Outra armadilha comum é “abrir mão do seu poder”. Sabe quando dizemos frases como “meu chefe me deixa louco” ou “minha sogra acaba com o meu dia”? Ao fazer isso, estamos entregando as chaves das nossas emoções nas mãos de terceiros. As pessoas mentalmente fortes entendem que elas têm o controle absoluto sobre como reagem às circunstâncias, independentemente do quão caótico o mundo exterior possa ser.
Encarando o Passado e o Medo da Mudança
A obra também mergulha em como o nosso apego ao “ontem” nos impede de caminhar hoje. Ficar remoendo erros antigos ou lamentando oportunidades perdidas é como tentar dirigir um carro olhando apenas pelo retrovisor: o acidente é inevitável. Morin nos ensina que aceitar o passado é o único caminho para focar a energia no presente, onde a mudança realmente acontece.

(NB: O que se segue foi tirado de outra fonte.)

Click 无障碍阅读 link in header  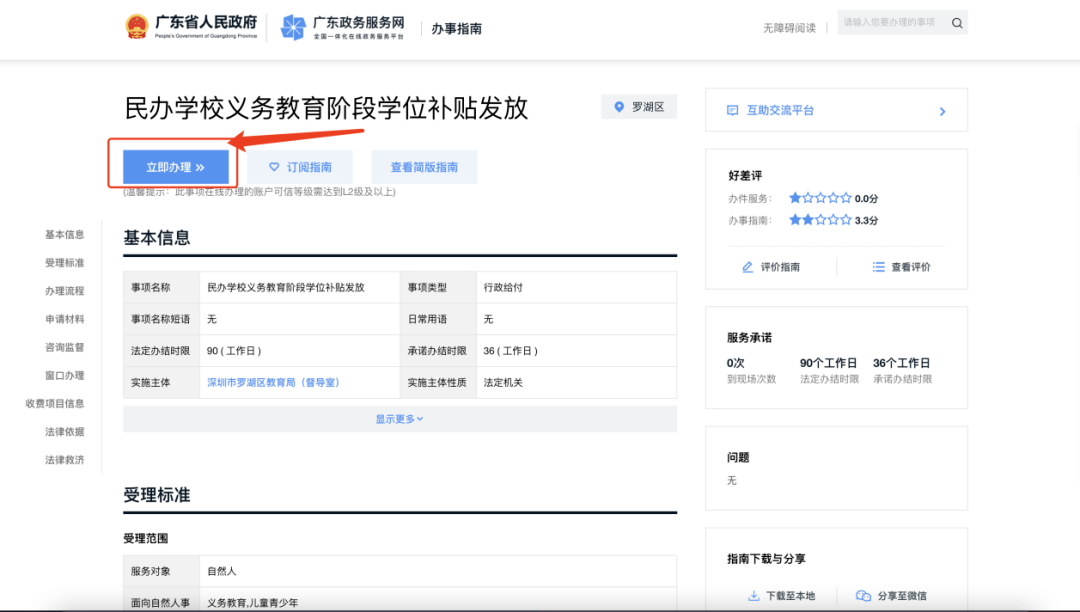pyautogui.click(x=789, y=28)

E por falar em mudança, por que temos tanto medo do novo? O cérebro humano é programado para buscar segurança e previsibilidade, mas a estagnação é a morte do crescimento. O livro nos desafia a abraçar o desconforto e a correr riscos calculados. Não se trata de imprudência, mas de entender que o fracasso não é um ponto final, e sim parte do processo de aprendizado de qualquer um que deseje ser uma das pessoas mentalmente fortes.
A Importância da Solidão e a Paciência
Em uma era de hiperconectividade e redes sociais, o silêncio se tornou um artigo de luxo ou até motivo de medo. Morin dedica um capítulo fascinante à capacidade de ficar sozinho com os próprios pensamentos. Para muitos, a solidão é um vazio a ser preenchido por notificações de celular; para as mentes resilientes, é o espaço onde a autorreflexão e a criatividade florescem.
Além disso, o livro ataca a cultura do imediatismo. Queremos resultados agora: a dieta que emagrece em três dias, a promoção em dois meses, o sucesso instantâneo. Morin nos lembra que a força mental é uma maratona, não um sprint de cem metros. Esperar resultados imediatos é a receita perfeita para a frustração e o abandono de projetos promissores.
Conclusão: Um Guia Prático para Tempos Incertos
Ler 13 coisas que as pessoas mentalmente fortes não fazem é como passar por uma sessão de mentoria direta e sincera. Amy Morin não oferece consolo barato; ela oferece ferramentas. O livro é pontuado por exemplos reais, exercícios práticos e dicas de como identificar quando estamos prestes a cair em uma dessas 13 armadilhas.
A obra é essencial não apenas para quem está passando por uma crise, mas para qualquer pessoa que sinta que pode alcançar mais, mas se sente presa em padrões repetitivos de comportamento. Ao final da leitura, a sensação não é de que recebemos uma lista de proibições, mas sim um passaporte para uma vida com mais autonomia, equilíbrio e, acima de tudo, força interior.
E você? Qual dessas 13 armadilhas tem sido o seu maior obstáculo ultimamente? Identificar o erro é sempre o primeiro passo para deixá-lo para trás.